━━━ RECORDS

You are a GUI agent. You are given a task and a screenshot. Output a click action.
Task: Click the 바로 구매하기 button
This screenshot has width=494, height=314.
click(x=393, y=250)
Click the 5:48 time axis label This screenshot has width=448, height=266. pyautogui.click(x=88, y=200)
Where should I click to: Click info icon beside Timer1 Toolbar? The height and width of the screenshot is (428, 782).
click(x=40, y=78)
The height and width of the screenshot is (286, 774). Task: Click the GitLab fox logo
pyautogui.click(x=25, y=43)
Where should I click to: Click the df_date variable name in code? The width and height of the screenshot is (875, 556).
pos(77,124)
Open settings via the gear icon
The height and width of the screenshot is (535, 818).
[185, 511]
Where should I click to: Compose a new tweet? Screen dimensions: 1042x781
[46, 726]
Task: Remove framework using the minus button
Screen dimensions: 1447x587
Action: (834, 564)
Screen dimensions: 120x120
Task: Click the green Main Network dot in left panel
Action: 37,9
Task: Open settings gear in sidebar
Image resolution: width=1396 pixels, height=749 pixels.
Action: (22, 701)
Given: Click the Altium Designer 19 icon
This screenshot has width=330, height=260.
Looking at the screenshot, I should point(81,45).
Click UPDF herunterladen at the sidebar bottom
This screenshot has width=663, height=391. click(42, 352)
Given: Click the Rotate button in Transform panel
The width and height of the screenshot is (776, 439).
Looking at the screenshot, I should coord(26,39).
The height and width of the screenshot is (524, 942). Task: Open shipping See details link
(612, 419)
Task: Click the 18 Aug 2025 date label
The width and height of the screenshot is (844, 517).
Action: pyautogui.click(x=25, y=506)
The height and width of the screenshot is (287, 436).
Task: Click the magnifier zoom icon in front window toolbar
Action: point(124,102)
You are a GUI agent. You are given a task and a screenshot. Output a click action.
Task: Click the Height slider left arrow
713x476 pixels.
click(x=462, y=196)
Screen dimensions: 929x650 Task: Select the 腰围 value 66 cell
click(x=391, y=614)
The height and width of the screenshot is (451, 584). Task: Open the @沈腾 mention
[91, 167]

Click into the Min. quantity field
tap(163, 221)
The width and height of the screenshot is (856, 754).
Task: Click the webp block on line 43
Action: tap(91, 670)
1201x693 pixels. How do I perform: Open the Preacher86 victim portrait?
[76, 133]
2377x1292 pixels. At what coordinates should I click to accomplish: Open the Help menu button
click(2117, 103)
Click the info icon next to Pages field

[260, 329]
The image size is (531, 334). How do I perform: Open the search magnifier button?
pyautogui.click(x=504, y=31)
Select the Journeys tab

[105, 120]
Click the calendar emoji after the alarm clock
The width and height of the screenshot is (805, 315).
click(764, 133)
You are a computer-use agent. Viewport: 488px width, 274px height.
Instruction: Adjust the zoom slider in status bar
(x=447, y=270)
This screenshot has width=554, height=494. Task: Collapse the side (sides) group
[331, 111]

━━━━━━

The result should be the lines from the line with "Instruction: Adjust the" to the last line of the material, returned exactly and without any other line.

ANSWER FOR THE TASK:
Instruction: Adjust the zoom slider in status bar
(x=447, y=270)
This screenshot has width=554, height=494. Task: Collapse the side (sides) group
[331, 111]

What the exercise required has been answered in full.